Provided material START

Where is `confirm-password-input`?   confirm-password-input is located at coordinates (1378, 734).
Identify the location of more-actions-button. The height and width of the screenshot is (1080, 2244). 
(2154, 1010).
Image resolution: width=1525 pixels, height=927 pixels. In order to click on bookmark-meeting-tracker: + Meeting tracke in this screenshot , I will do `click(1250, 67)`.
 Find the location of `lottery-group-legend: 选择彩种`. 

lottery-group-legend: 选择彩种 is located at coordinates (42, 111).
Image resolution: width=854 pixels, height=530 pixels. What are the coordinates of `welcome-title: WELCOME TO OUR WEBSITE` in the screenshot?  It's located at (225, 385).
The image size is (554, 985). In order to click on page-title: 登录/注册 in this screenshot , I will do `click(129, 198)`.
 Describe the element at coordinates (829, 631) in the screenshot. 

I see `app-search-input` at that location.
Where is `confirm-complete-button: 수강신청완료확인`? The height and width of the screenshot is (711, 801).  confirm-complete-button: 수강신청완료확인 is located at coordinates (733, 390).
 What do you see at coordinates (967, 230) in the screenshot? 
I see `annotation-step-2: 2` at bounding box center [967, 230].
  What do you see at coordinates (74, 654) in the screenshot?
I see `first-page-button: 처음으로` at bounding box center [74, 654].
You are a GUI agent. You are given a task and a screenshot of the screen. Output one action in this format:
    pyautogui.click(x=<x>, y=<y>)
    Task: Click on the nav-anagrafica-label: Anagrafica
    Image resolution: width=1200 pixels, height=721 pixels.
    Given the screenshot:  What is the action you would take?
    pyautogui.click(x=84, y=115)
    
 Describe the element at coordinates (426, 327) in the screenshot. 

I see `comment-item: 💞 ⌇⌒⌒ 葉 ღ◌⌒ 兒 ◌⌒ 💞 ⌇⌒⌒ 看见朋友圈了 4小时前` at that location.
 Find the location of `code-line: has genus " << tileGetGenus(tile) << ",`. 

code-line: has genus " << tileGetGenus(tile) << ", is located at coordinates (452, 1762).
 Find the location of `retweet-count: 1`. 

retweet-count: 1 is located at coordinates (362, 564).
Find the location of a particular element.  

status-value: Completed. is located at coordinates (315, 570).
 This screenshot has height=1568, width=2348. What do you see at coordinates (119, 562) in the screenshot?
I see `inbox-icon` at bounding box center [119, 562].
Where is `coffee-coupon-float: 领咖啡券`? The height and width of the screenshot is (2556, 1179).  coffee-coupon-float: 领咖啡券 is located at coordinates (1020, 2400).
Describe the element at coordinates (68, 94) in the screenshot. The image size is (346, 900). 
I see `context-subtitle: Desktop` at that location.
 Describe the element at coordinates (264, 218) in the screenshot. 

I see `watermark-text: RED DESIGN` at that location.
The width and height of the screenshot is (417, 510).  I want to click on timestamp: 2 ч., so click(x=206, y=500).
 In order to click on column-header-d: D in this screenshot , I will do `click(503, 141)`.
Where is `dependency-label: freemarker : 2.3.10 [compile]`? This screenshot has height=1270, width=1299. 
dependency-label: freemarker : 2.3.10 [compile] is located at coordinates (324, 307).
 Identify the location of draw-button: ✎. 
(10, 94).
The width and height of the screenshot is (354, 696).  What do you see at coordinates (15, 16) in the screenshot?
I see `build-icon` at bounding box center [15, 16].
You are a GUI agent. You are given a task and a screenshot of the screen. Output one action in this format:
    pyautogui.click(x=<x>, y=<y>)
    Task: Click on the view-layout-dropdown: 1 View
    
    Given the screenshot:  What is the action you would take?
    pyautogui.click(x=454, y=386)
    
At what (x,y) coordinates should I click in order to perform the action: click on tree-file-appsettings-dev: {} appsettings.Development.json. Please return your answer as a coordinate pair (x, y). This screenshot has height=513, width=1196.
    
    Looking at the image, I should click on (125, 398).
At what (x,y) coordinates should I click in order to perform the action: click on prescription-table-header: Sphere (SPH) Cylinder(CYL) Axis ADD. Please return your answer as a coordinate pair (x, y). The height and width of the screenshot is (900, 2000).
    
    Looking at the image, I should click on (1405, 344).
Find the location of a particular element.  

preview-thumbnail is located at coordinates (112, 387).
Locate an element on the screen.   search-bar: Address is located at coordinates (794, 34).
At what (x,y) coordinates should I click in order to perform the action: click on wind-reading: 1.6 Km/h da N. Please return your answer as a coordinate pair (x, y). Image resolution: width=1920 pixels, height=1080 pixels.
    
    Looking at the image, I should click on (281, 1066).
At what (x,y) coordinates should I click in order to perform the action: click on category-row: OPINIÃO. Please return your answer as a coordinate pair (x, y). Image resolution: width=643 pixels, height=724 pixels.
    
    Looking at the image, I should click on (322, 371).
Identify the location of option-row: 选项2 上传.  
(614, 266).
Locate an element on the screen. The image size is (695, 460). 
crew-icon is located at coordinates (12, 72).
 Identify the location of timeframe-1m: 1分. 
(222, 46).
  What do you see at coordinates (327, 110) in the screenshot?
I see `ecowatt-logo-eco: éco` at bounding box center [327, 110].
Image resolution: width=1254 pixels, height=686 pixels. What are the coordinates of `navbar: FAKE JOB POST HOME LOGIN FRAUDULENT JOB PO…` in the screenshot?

Provided material END

Exercise brief =>
Can you edit the stretch from the start of the material through the line containing "center [967, 230]." so that "screenshot" becomes "screen capture", with everything else unchanged?

Written reply =>
Where is `confirm-password-input`?   confirm-password-input is located at coordinates (1378, 734).
Identify the location of more-actions-button. The height and width of the screen capture is (1080, 2244). 
(2154, 1010).
Image resolution: width=1525 pixels, height=927 pixels. In order to click on bookmark-meeting-tracker: + Meeting tracke in this screen capture , I will do `click(1250, 67)`.
 Find the location of `lottery-group-legend: 选择彩种`. 

lottery-group-legend: 选择彩种 is located at coordinates (42, 111).
Image resolution: width=854 pixels, height=530 pixels. What are the coordinates of `welcome-title: WELCOME TO OUR WEBSITE` in the screen capture?  It's located at (225, 385).
The image size is (554, 985). In order to click on page-title: 登录/注册 in this screen capture , I will do `click(129, 198)`.
 Describe the element at coordinates (829, 631) in the screen capture. 

I see `app-search-input` at that location.
Where is `confirm-complete-button: 수강신청완료확인`? The height and width of the screen capture is (711, 801).  confirm-complete-button: 수강신청완료확인 is located at coordinates (733, 390).
 What do you see at coordinates (967, 230) in the screen capture? 
I see `annotation-step-2: 2` at bounding box center [967, 230].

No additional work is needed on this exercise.